# Neighbours chminea causing us issues.



## Kenan (Sep 7, 2015)

After others opinions on a problem we currently have. A house, 4 houses down from the back of ours keeps using a chiminea. Now I get why you might want to use one in a darker winter evening, but on a night like tonight when it's 26 degrees just makes no sense to my wife and I. 

The smoke drifts down into our house so we have to close all the windows causing our children trouble to sleep (who are asthmatic and the smoke causes hem to cough). 

Iv considered going round but I knock on the door, but I don't think it will go very well from what I know of the guy. Any advice?









Sent from my M2007J20CG using Tapatalk


----------



## Darlofan (Nov 24, 2010)

Kenan said:


> After others opinions on a problem we currently have. A house, 4 houses down from the back of ours keeps using a chiminea. Now I get why you might want to use one in a darker winter evening, but on a night like tonight when it's 26 degrees just makes no sense to my wife and I.
> 
> The smoke drifts down into our house so we have to close all the windows causing our children trouble to sleep (who are asthmatic and the smoke causes hem to cough).
> 
> ...


You could write them a letter. Or can complain to council, ours has an app for things like this. Not sure what they can do regarding chimneas though. 
The other option is the boredom option. Things like this are usually a fad and they'll get bored of it.


----------



## Kerr (Mar 27, 2012)

Darlofan said:


> Things like this are usually a fad and they'll get bored of it.


I think our one was used once. After using it we noticed how badly our clothes were smelling and realised it wasn't fair on the neighbours. 

They are fad items, but equally not friendly for neighbours. I understand where Kenan is coming from. 

If you can't approach them then a little letter explaining the issue would be fair.


----------



## Darlofan (Nov 24, 2010)

Kerr said:


> I think our one was used once. After using it we noticed how badly our clothes were smelling and realised it wasn't fair on the neighbours.
> 
> They are fad items, but equally not friendly for neighbours. I understand where Kenan is coming from.
> 
> If you can't approach them then a little letter explaining the issue would be fair.


Sadly, quite a lot of people don't realise that certain things might be annoying others. Yapping/barking dogs seem to be it round here. It's annoying 200yds away so their immediate neighbours must be bothered.


----------



## angel1449 (Apr 15, 2012)

Surely its worth knocking and having a polite word man to man.... maybe your wrong about the fella and hell take what you say on board


----------



## Kenan (Sep 7, 2015)

angel1449 said:


> Surely its worth knocking and having a polite word man to man.... maybe your wrong about the fella and hell take what you say on board


Ok, maybe I'm as worried about myself going round. Turning into a right Mr Meldrew as I get older and not sure I can keep calm and polite.

• _Questions on the material_:
(1) Answer these questions about the chiminea thread:
(a) What temperature does Kenan give for the night the chiminea was in use?
(b) What did Kerr notice after using their own chiminea?
(c) What does Darlofan say seems to be the annoyance near where they live?
(2) In the chiminea thread, reproduce the text from "Sadly, quite a" up to and including "(Apr 15, 2012)", swapping "dogs" for "cockerels".

• _Provided material_:
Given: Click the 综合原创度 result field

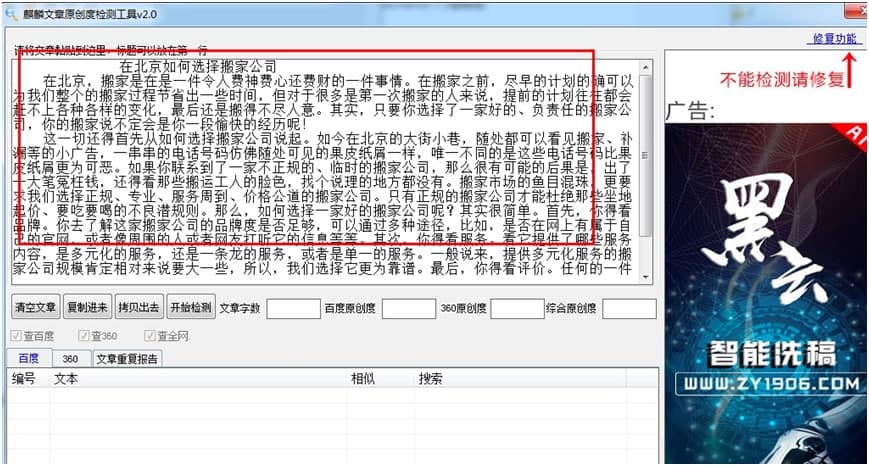Looking at the screenshot, I should point(630,308).
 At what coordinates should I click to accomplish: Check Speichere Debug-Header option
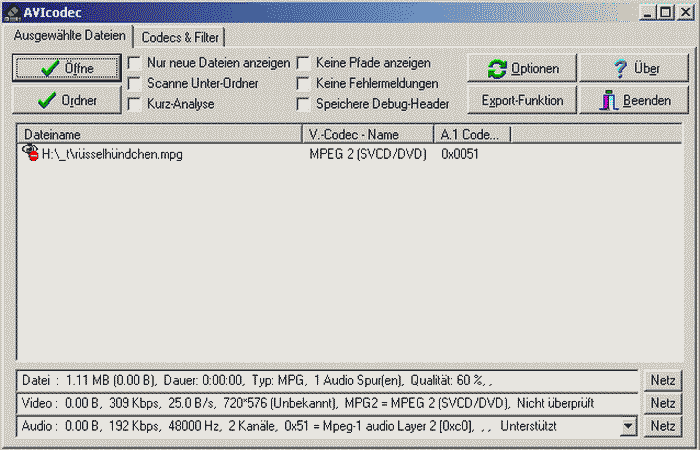(304, 103)
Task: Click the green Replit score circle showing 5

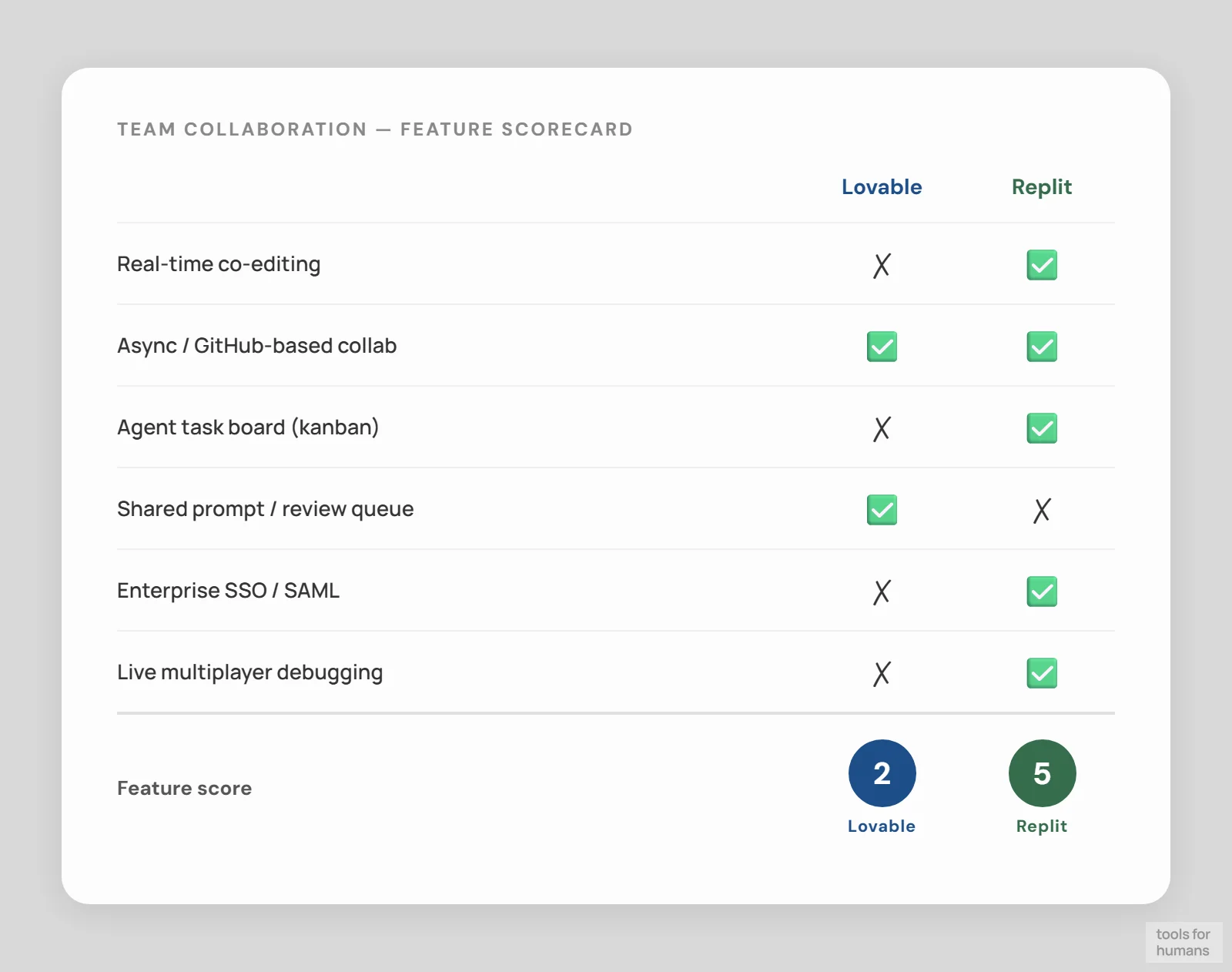Action: (1042, 773)
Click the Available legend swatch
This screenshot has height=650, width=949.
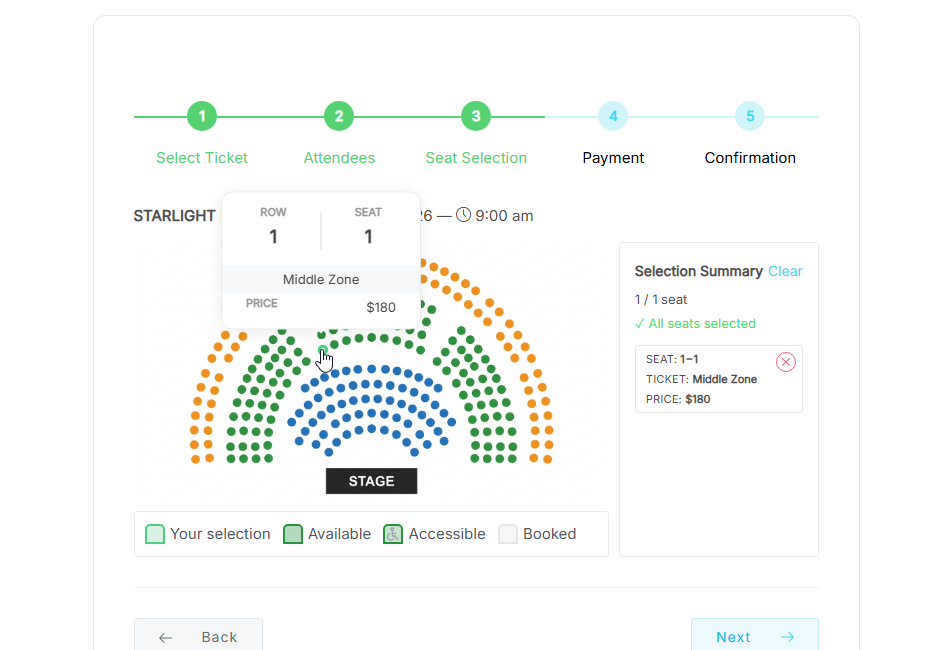coord(293,534)
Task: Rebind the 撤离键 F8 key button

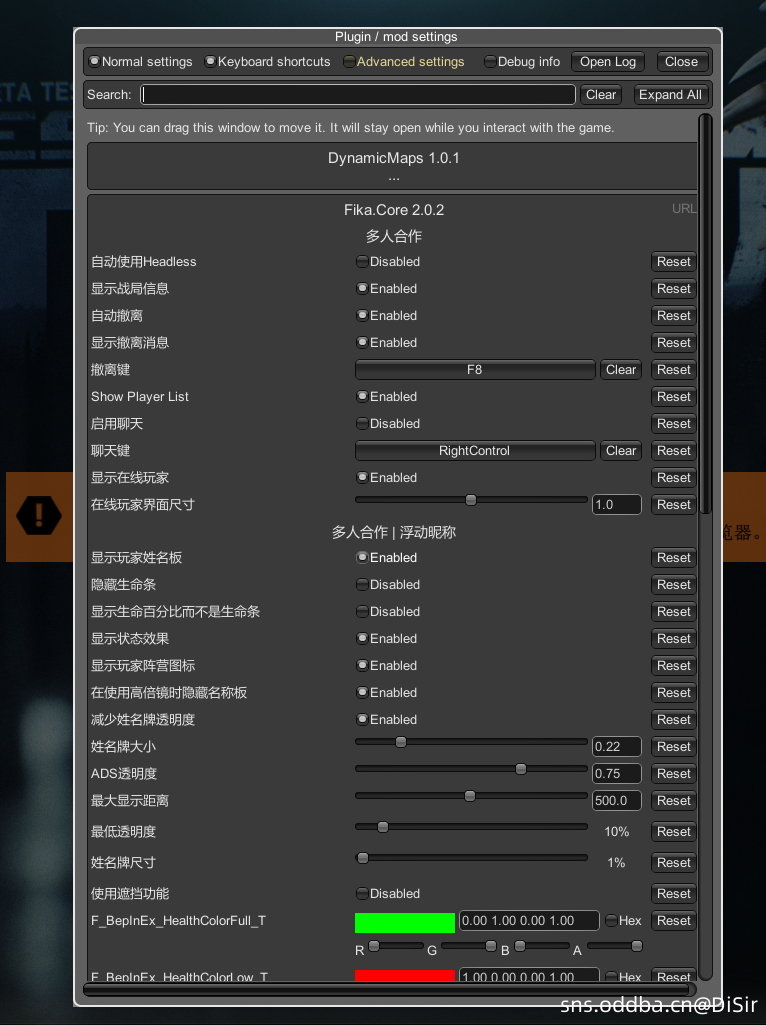Action: tap(475, 370)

• _Answers to this exercise_:
(1)
(a) 26 degrees.
(b) How badly their clothes were smelling.
(c) Yapping/barking dogs.

(2)
Sadly, quite a lot of people don't realise that certain things might be annoying others. Yapping/barking cockerels seem to be it round here. It's annoying 200yds away so their immediate neighbours must be bothered.


----------



## angel1449 (Apr 15, 2012)